Report each line of the data that has "level" somewhere in it.

Saved data entries
──────────────────────────────

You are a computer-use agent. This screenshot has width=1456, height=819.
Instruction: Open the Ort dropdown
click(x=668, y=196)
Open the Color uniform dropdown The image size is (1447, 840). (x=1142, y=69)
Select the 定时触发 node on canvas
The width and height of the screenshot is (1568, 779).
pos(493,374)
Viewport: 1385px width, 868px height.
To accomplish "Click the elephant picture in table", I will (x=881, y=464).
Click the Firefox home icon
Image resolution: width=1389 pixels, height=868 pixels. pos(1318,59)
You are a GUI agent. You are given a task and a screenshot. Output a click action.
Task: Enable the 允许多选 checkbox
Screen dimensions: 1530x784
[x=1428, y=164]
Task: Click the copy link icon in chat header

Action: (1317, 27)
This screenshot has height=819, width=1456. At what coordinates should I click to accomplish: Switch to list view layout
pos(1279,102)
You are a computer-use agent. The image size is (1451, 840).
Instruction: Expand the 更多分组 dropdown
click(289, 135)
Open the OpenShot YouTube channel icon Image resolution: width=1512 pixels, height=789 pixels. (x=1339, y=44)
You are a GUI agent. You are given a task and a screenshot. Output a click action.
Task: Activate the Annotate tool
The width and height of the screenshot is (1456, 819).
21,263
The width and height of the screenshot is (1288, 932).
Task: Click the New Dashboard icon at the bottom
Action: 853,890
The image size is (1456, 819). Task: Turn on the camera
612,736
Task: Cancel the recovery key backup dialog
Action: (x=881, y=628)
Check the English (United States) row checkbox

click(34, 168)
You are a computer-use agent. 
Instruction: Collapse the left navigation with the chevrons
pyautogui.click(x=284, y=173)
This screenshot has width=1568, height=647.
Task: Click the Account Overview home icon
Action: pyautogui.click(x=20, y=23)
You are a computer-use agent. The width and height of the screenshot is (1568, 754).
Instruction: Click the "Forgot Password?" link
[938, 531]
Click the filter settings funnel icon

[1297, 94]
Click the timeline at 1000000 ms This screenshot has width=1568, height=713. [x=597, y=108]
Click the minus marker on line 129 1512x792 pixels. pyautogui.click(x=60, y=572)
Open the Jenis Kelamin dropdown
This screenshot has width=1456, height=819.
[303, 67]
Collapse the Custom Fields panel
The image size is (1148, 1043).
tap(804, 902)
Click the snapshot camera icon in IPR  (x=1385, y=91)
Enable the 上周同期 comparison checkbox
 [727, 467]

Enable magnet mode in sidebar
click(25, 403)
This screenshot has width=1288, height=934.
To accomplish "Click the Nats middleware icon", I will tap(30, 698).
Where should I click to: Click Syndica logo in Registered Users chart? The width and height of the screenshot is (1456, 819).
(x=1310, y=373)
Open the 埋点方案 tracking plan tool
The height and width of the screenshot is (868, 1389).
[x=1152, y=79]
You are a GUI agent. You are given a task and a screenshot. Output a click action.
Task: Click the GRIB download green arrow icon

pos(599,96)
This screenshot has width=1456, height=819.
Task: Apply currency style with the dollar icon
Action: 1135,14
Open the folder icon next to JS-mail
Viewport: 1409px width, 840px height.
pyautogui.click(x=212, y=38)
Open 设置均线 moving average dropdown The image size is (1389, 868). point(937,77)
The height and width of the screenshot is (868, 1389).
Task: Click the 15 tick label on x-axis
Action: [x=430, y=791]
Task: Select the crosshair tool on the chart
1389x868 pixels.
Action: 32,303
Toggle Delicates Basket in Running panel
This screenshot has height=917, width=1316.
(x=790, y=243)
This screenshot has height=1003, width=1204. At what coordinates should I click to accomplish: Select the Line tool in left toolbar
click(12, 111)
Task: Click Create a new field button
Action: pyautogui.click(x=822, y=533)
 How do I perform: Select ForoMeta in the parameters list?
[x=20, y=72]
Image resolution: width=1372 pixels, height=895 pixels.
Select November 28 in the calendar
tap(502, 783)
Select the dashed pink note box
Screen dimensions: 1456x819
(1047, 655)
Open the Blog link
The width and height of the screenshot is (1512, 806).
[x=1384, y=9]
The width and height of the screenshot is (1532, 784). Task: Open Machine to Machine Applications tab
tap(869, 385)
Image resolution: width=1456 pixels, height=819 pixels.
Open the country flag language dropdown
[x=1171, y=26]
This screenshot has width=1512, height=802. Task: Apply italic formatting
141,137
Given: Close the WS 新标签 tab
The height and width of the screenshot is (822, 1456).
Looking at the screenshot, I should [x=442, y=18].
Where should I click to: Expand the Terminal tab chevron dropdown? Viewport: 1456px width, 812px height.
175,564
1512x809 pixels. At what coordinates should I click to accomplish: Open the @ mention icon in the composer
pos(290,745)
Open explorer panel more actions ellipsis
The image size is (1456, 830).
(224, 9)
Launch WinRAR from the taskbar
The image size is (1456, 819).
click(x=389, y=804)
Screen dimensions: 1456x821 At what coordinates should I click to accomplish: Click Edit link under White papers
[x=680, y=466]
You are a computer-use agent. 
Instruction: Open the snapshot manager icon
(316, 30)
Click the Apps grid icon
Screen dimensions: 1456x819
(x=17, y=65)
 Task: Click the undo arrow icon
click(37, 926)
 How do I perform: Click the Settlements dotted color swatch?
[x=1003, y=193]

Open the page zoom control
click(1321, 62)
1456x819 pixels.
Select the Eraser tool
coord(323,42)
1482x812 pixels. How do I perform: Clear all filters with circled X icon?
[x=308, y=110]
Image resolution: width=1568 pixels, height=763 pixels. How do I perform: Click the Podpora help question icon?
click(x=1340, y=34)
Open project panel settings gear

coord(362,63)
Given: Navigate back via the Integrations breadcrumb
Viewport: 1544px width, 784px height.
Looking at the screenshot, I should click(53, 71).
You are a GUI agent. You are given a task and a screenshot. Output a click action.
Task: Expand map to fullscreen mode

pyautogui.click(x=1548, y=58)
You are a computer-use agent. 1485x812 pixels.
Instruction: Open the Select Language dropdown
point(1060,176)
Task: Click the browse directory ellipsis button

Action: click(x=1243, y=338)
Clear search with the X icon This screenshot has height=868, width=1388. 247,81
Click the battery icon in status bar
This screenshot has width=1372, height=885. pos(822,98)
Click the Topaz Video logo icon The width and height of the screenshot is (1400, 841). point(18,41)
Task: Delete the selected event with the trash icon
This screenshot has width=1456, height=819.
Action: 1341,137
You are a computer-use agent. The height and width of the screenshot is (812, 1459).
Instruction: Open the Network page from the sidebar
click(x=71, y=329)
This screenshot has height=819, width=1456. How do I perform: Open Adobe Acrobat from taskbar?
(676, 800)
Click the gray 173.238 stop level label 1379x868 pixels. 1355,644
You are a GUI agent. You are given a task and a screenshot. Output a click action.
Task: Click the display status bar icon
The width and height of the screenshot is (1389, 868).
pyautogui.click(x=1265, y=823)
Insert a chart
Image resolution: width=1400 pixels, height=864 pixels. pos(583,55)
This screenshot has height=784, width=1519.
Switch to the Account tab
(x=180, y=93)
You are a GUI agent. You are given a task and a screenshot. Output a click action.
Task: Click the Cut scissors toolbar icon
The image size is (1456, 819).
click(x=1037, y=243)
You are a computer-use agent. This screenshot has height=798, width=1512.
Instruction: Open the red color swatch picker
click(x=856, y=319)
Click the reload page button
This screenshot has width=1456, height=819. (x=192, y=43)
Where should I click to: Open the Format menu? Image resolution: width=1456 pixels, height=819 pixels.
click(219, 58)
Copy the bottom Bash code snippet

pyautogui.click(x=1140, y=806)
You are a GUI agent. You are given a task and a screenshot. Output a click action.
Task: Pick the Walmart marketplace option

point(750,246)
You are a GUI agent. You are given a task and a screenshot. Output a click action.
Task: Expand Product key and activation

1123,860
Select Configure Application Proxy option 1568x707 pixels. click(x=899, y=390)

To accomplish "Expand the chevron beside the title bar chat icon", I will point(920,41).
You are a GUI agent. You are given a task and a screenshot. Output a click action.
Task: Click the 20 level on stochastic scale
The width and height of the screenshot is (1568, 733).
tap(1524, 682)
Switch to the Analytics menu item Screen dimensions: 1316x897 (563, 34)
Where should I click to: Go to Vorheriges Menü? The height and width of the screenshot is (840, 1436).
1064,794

──────────────────────────────

Answer to this problem>
Click the gray 173.238 stop level label 1379x868 pixels. 1355,644
Task: Click the 20 level on stochastic scale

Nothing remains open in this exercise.